*ACTION ITEM*.
The answer must consist of each line below that contains the string "agent".

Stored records
#####

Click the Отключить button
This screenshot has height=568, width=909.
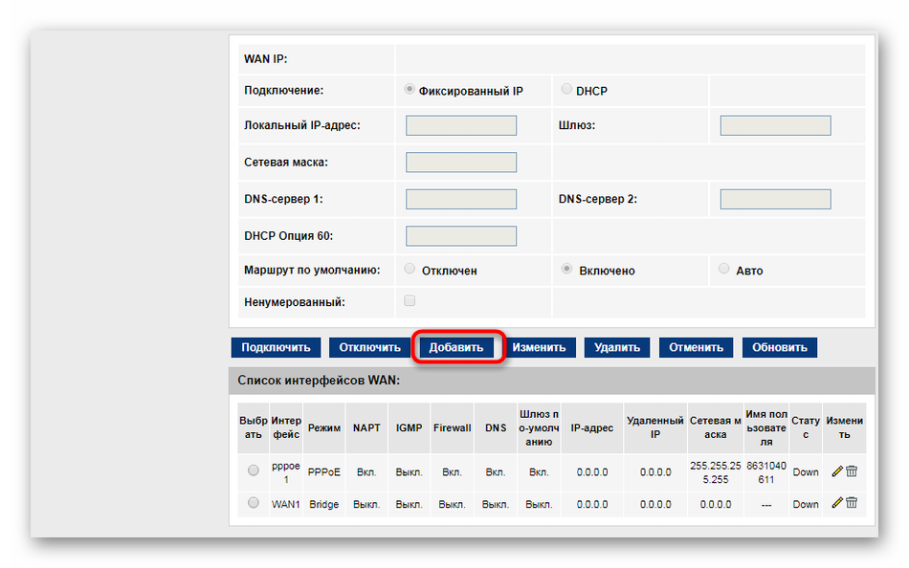point(369,347)
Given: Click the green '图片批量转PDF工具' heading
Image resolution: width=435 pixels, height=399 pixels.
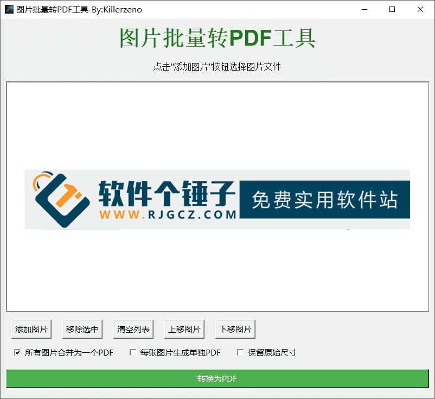Looking at the screenshot, I should click(x=218, y=38).
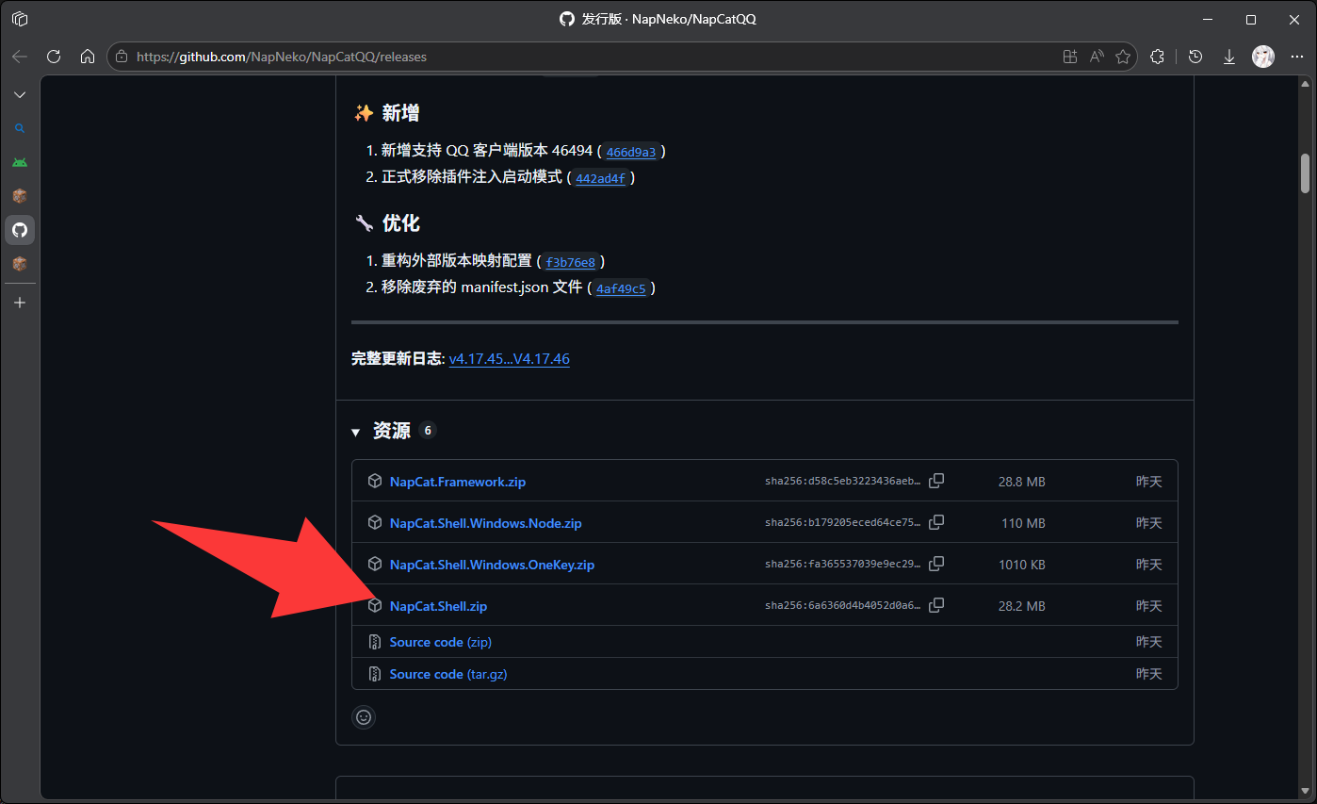The height and width of the screenshot is (804, 1317).
Task: Click the Read aloud icon in address bar
Action: 1096,57
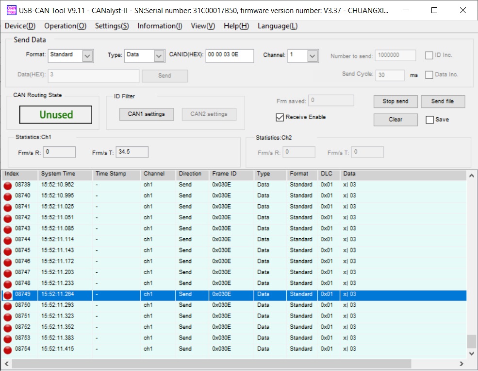Open the Operation menu

tap(65, 26)
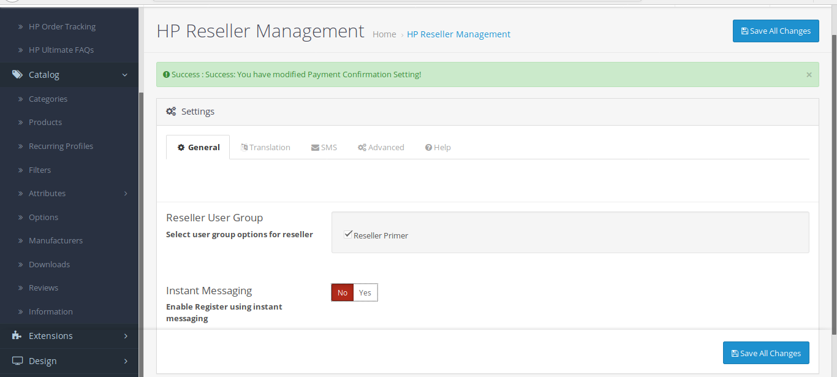
Task: Expand the Attributes submenu arrow
Action: (126, 194)
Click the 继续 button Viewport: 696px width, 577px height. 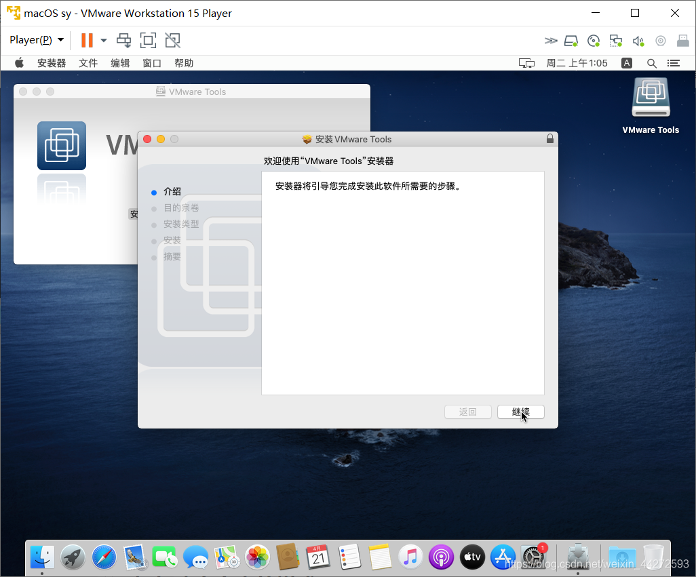[x=520, y=412]
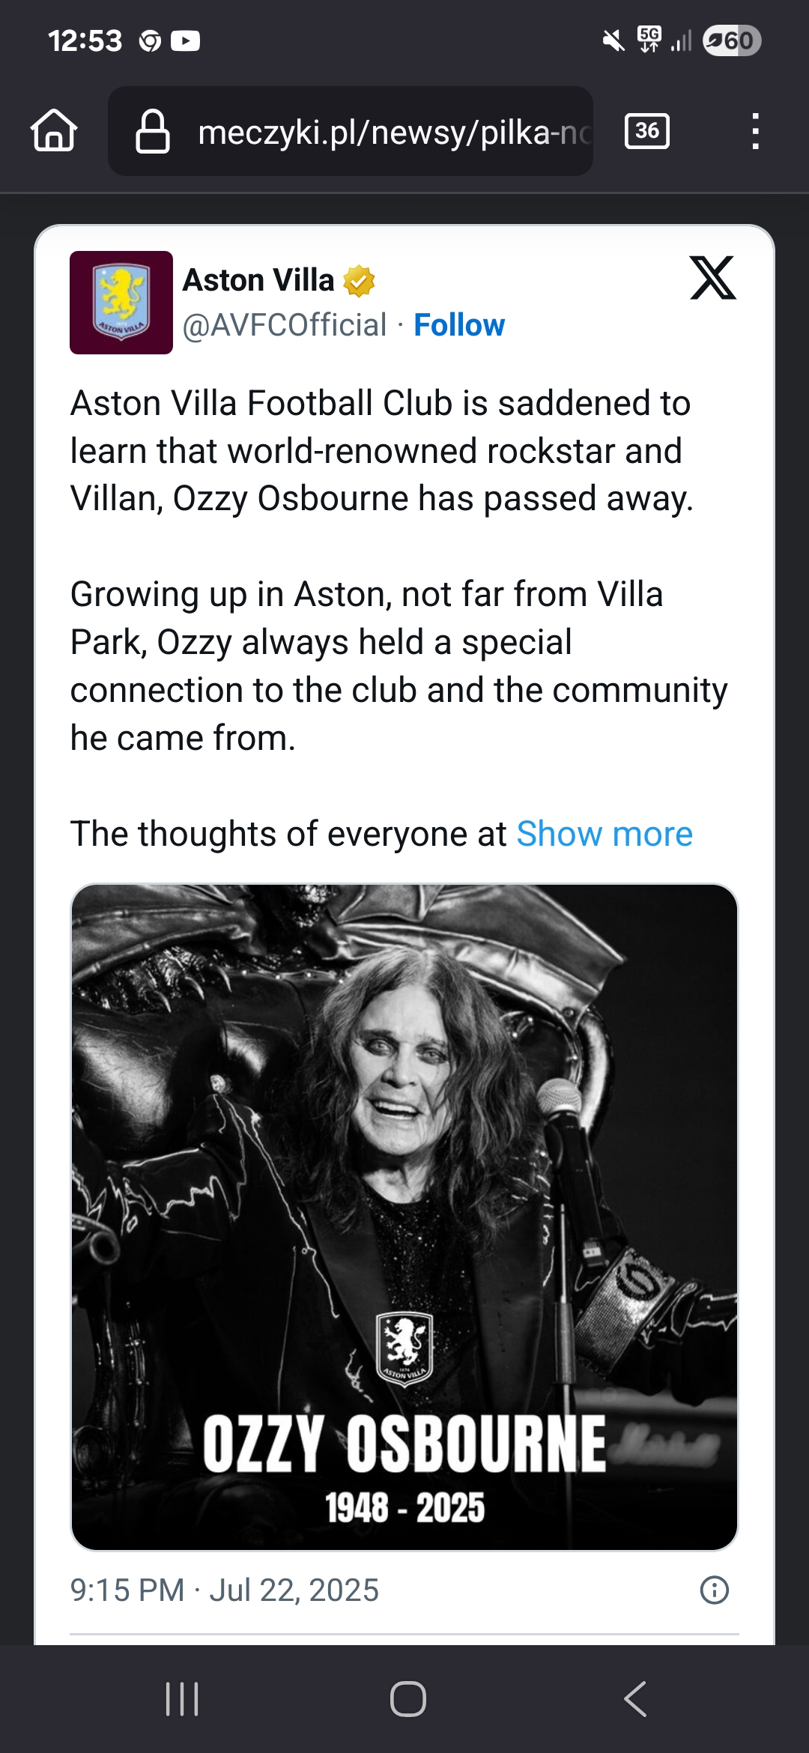Tap the gold verified badge
809x1753 pixels.
point(359,281)
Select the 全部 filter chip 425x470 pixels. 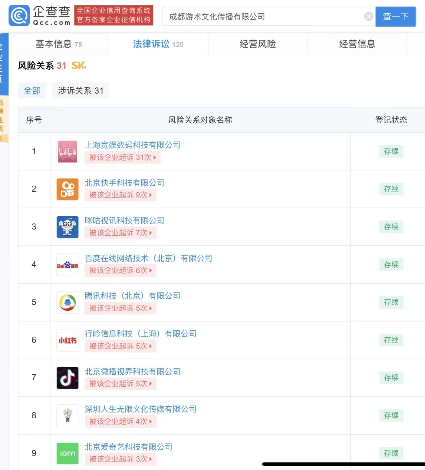[x=32, y=91]
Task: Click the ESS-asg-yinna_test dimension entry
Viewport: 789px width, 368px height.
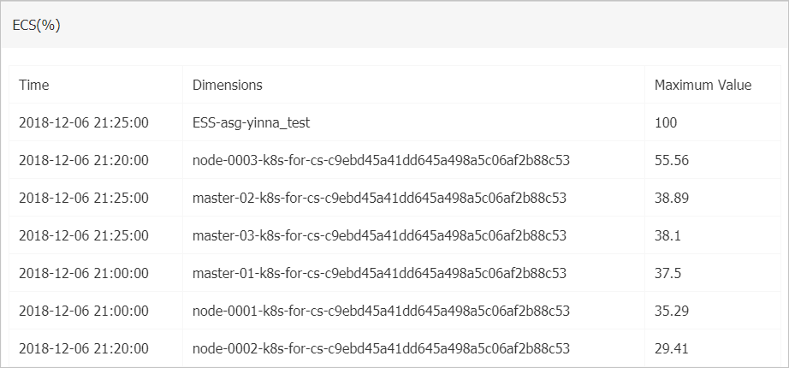Action: 251,122
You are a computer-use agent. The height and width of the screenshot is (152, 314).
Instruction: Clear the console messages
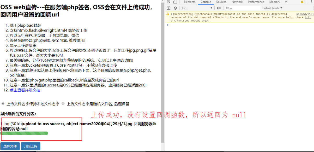175,8
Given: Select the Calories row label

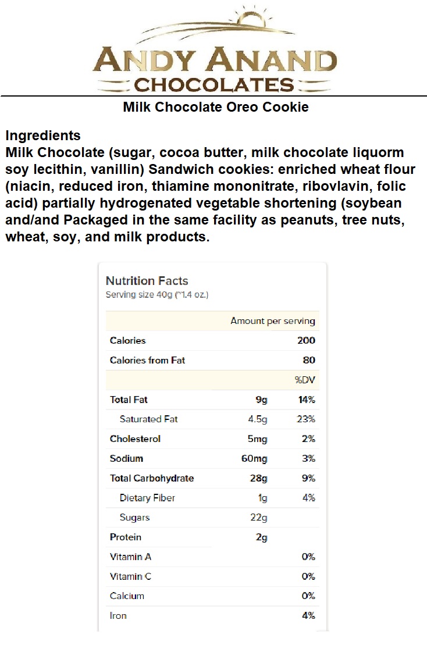Looking at the screenshot, I should (128, 341).
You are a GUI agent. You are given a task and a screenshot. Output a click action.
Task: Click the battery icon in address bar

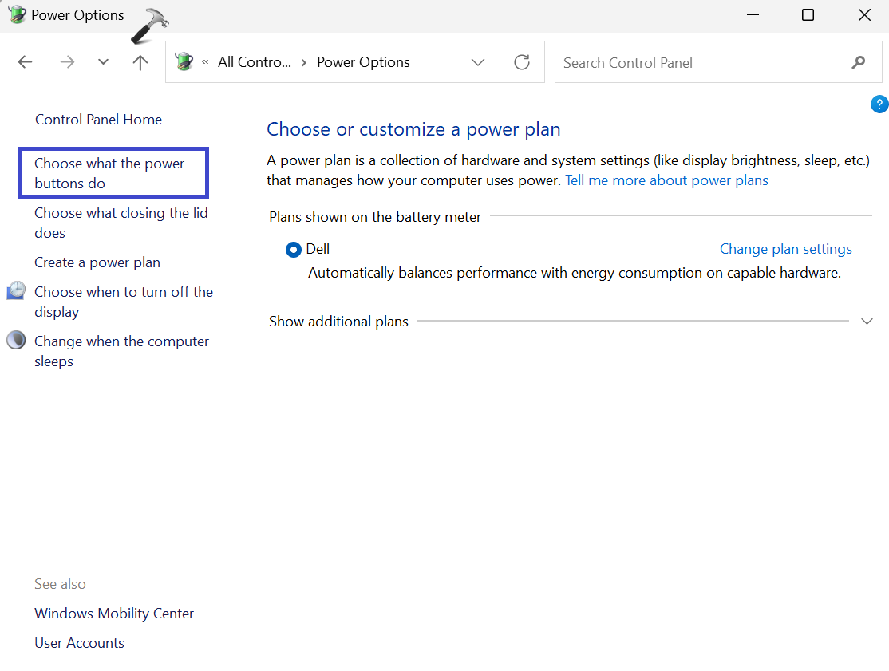point(184,62)
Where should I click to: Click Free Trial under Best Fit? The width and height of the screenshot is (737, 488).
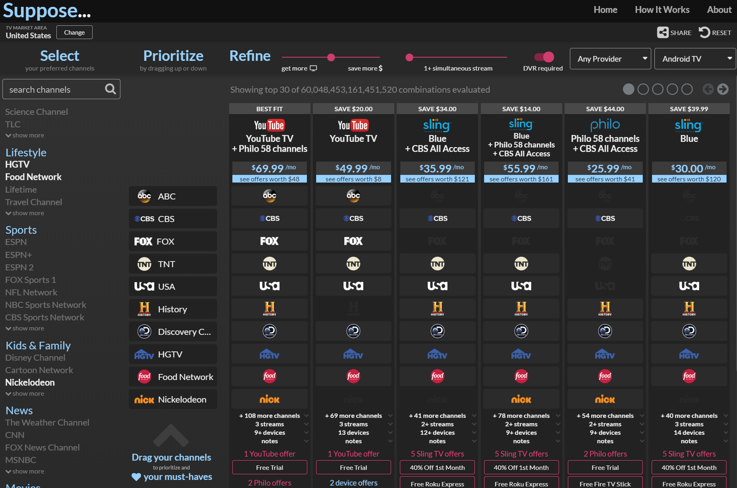tap(269, 467)
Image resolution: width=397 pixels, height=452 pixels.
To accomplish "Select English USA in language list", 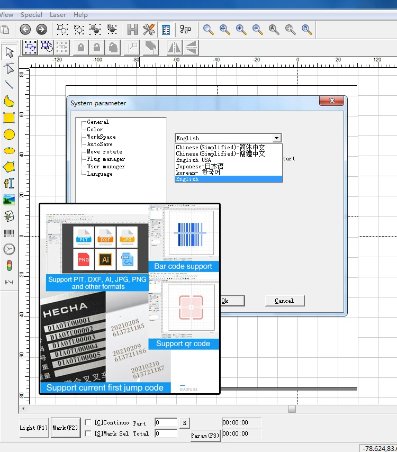I will click(194, 160).
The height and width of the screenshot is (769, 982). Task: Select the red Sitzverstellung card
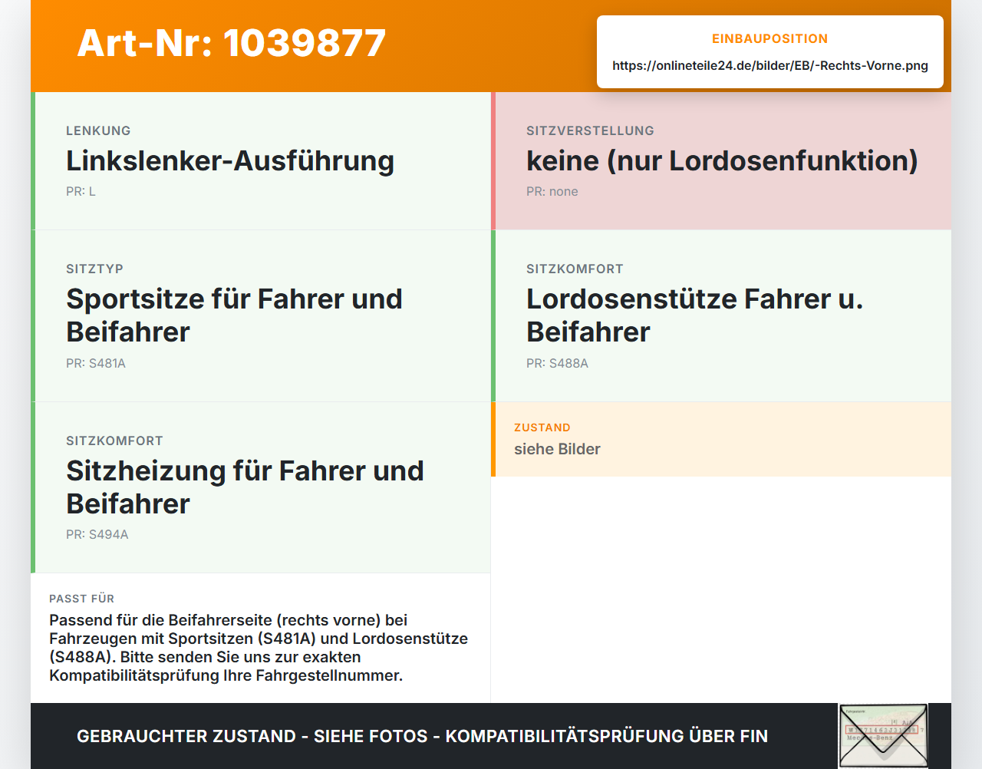point(721,161)
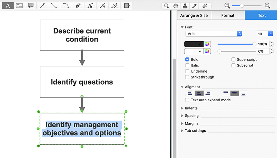Pick the arrow line drawing tool
277x158 pixels.
click(x=42, y=6)
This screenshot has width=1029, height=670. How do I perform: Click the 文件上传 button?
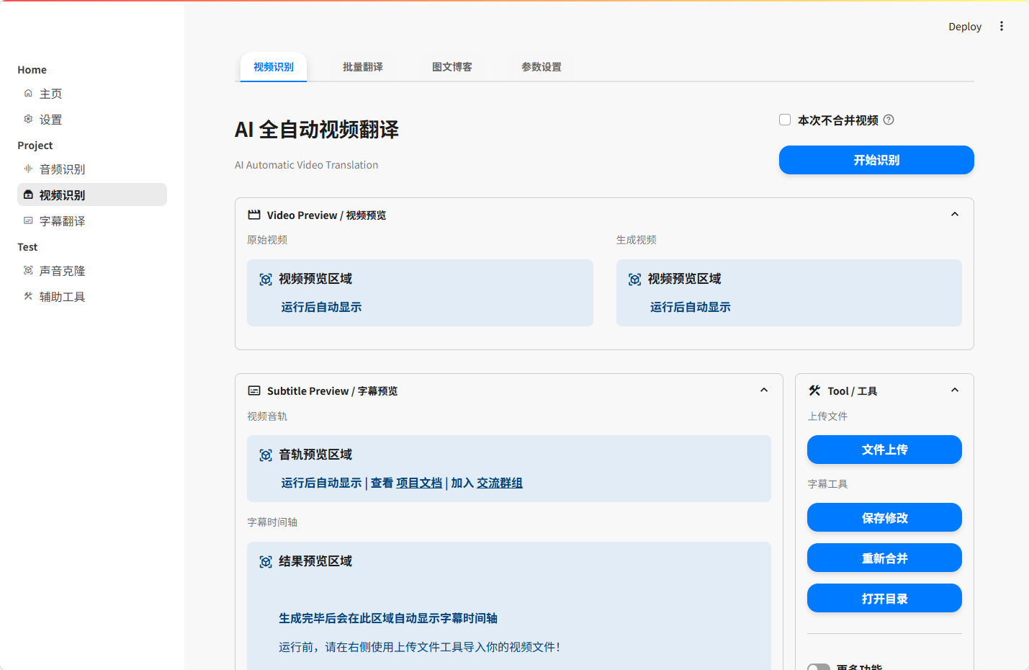pyautogui.click(x=884, y=450)
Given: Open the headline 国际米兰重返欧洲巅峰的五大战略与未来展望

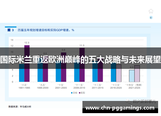Looking at the screenshot, I should click(x=81, y=59).
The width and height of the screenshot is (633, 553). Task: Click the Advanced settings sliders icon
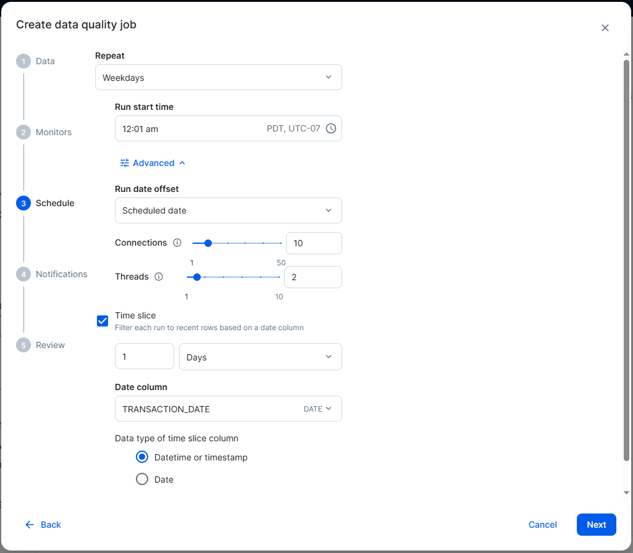coord(124,162)

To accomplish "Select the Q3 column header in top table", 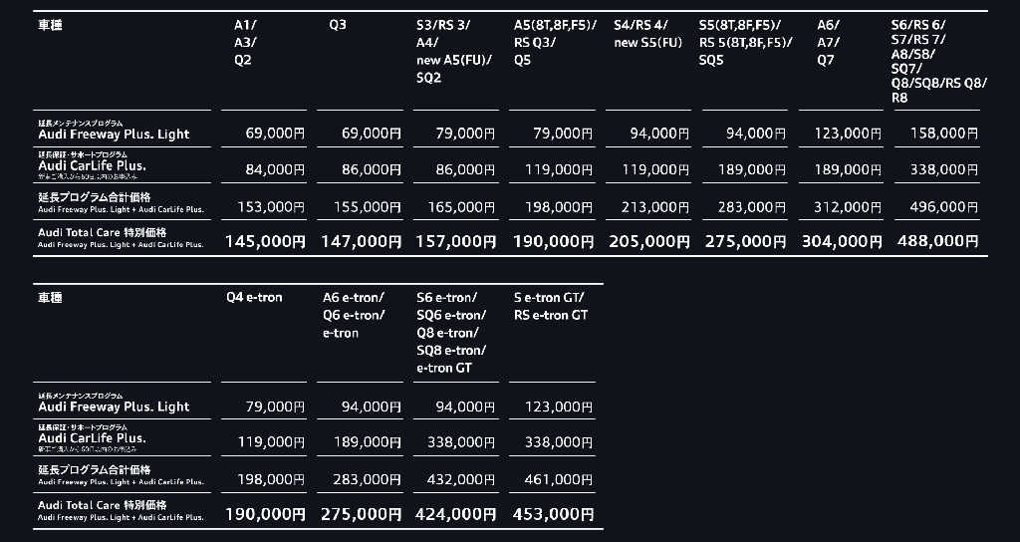I will pyautogui.click(x=338, y=25).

#####

*RESPONSE TO THE TASK*.
You are a computer-use agent. The height and width of the screenshot is (152, 314).
You are a GUI agent. You are given a task and a screenshot. Output a click action.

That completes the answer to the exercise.